Chapter 7: The Forging of a Legion
The voyage back to Myr was a study in contrasts. On deck, the crew of the 'Whisper' went about their duties with practiced ease, their quiet competence a testament to the Unseen's discipline. But in the captain's cabin, a storm of revolutionary ideas was brewing. The air crackled with the energy of Valerius's ambition, his detailed account of Westeros's political fragility laid bare on a sea-chart weighted down with daggers.
"The Tourney at Harrenhal was not a celebration; it was a schism," Valerius explained, his voice low and intense. He gestured to the map, where he had placed carved wooden figures representing the key players. A wolf for Stark, a stag for Baratheon, a lion for Lannister, and a three-headed dragon for the Targaryens. "Rhaegar's crowning of Lyanna Stark was the public severing of an already frayed rope. The Great Houses are bound by marriage pacts and alliances that are now in direct conflict. The Starks are insulted, the Baratheons enraged, the Martells, whose Princess Elia was slighted, are humiliated. And Tywin Lannister sits and waits, ready to throw his gold and spears behind whoever emerges strongest."

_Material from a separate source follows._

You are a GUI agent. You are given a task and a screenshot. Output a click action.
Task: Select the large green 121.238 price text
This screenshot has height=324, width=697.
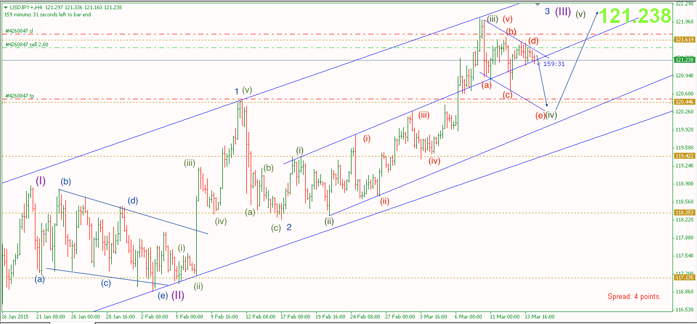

His inner circle—Lyra, Jax, Silas, and Corvin—listened, their expressions ranging from awe to deep-seated concern.
"So we offer our services to the highest bidder?" Corvin, the quartermaster, asked, his practical mind already calculating the logistics of a war-time supply chain. "The Lannisters have the deepest pockets."
"No," Valerius said, his voice cutting. The word hung in the air, sharp and final. "We will not be for sale. Why work for a king when you can create one? Or better yet, replace one."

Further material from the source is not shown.